It also provided the club’s popular defender Tom Lonergan - who was a late withdrawal with food poisoning - with the reprieve he wanted from retirement for at least another week.
This was a night where the old adage “adversity is the mother of invention” proved true once more, with Lonergan’s absence providing coach Chris Scott with the chance to shuffle up the whiteboard.
He took some risks and it paid dividends big time.
The loss of Lonergan meant Harry Taylor had to go back onto Lance Franklin, and he did a sensational job, keeping the Coleman Medallist goalless.
That left a hole in attack, and Scott had no hesitation in starting Dangerfield deep forward, often isolated in attack at times with a surprisingly jittery Dane Rampe.
He kicked the Cats’ first two goals in a statement that needed to be made, given the Swans had mugged Geelong with seven first-term goals in their past two clashes.
Importantly, it wasn’t just what last year’s Brownlow Medallist did; it was what Rampe and the other Sydney defenders expected him to do.
That made all the difference, because it allowed Dangerfield’s teammates the space they needed in attack to get in on the act.
He followed it up with two second term goals - taking his tally to four goals by halftime - before he spent a little more time around the ball in the second half.
Mark Blicavs was an ingenious choice to take on Josh Kennedy, the man considered one of the best finals performers in recent years, he shut the Swans skipper out of the game in the first half, and went on to have 14 tackles for the night.

● ● ● ● ● ● ●

== Jobs ==
1 - Answer these questions using the match report:
(a) Why was Tom Lonergan a late withdrawal?
(b) Which player did Harry Taylor have to go back onto?
(c) How many tackles did Mark Blicavs have for the night?
2 - Copy the passage of the match report word for word, starting with "He kicked the" and going on through "on the act.".
3 - Carry on the match report from its last sentence, keeping the same style.

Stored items
● ● ● ● ● ● ●

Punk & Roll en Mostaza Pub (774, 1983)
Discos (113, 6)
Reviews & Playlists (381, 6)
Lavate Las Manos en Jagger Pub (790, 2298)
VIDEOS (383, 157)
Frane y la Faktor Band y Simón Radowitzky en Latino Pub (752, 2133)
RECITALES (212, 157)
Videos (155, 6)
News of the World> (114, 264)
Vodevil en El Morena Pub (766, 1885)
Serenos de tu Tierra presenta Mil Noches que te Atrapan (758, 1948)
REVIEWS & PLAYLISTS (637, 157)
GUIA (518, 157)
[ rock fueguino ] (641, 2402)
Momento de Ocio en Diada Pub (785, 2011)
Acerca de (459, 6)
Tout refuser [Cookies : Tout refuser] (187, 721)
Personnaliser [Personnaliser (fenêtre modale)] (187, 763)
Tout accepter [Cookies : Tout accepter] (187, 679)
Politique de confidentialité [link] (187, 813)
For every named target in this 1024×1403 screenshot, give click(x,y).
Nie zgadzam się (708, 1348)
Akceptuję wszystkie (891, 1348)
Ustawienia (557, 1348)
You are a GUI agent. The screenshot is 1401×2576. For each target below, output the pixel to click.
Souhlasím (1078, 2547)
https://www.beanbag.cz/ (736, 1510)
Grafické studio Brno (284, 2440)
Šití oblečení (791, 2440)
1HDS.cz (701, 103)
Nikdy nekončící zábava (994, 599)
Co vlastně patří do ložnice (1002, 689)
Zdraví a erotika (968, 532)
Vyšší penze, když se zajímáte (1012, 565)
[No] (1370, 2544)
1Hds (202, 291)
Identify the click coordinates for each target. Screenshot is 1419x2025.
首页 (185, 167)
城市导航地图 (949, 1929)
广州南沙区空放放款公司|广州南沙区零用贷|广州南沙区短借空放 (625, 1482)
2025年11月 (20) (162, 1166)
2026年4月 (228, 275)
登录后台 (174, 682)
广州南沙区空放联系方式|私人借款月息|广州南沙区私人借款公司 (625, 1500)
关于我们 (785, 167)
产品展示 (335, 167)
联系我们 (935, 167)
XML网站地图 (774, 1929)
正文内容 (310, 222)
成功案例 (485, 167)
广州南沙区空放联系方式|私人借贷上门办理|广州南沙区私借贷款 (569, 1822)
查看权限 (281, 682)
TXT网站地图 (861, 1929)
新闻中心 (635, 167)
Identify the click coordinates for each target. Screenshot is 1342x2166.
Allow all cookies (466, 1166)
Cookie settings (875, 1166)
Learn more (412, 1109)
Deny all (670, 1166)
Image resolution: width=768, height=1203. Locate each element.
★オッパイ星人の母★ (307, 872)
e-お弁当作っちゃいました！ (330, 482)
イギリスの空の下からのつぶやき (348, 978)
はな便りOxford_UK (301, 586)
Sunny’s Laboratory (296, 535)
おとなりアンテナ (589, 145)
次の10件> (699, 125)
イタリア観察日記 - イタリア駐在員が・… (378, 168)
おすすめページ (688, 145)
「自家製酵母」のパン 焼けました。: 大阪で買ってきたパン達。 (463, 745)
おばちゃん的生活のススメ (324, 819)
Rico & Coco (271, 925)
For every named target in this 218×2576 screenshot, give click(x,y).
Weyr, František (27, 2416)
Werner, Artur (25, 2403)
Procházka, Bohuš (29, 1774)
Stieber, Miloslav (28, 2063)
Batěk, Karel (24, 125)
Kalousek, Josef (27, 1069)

● ● ● ● ● ● ●

== Answers by task ==
1 -
(a) He had food poisoning.
(b) Lance Franklin.
(c) 14.

2 -
He kicked the Cats’ first two goals in a statement that needed to be made, given the Swans had mugged Geelong with seven first-term goals in their past two clashes.
Importantly, it wasn’t just what last year’s Brownlow Medallist did; it was what Rampe and the other Sydney defenders expected him to do.
That made all the difference, because it allowed Dangerfield’s teammates the space they needed in attack to get in on the act.

3 -
Sam Menegola was enormous all night, kicking two goals and having 26 disposals, Mitch Duncan booted two goals and helped himself to 36 disposals and Joel Selwood got through another game, which is a bonus going forward.
Steven Motlop had one of his better games for the season, Zac Smith rucked tirelessly and was a key performer and Darcy Lang showed why he was brought back in.
Dangerfield said last week the Cats kept hitting their head up against a “brick wall”, last night, the Cats’ backline provided their own impenetrable wall, restricting Sydney to only five goals and their lowest score in 20 years.
Taylor was brilliant, Lachie Henderson was a rock, Zac Tuohy did exactly what he was recruited for.
They gave the Swans’ forward nothing, and if they can do the same against the Crows next week, the Cats just might make Josh Jenkins choke on those words.
GEELONG 3.1 9.4 13.4 15.8 (98)
SYDNEY 2.2 3.4 4.9 5.9 (39)
GOALS
Cats: Dangerfield 4, Menzel 2, Menegola 2, Duncan 2, Stanley, Smith, Motlop, Hawkins, Blicavs
Swans: Jack, McVeigh, Mills, Papley, Reid
BEST
Cats: Dangerfield, Blicavs, Duncan, Menegola, Taylor, Henderson, Tuohy, Smith, Motlop, Selwood
Swans: Jack, Hannebery, Lloyd, McVeigh, Heeney
INJURIES
Cats: Lonergan (food poisoning) replaced in selected side by Rhys Stanley, Tom Stewart (hamstring)
Swans: Nil
Reports: Nil
Official crowd: 55,529 at the MCG
VOTES
3. Patrick Dangerfield (Geelong)
The bold pre-game move to start Danger deep forward paid massive dividends as the Cats star kicked four first-half goals. It was as good as game over from there.
2. Mark Blicavs (Geelong)
Blicavs’ efforts on Josh Kennedy was enormous, and he repaid his coach’s faith in him to quell the most dangerous player in the opposition. Had 14 tackles.
1. Mitch Duncan (Geelong)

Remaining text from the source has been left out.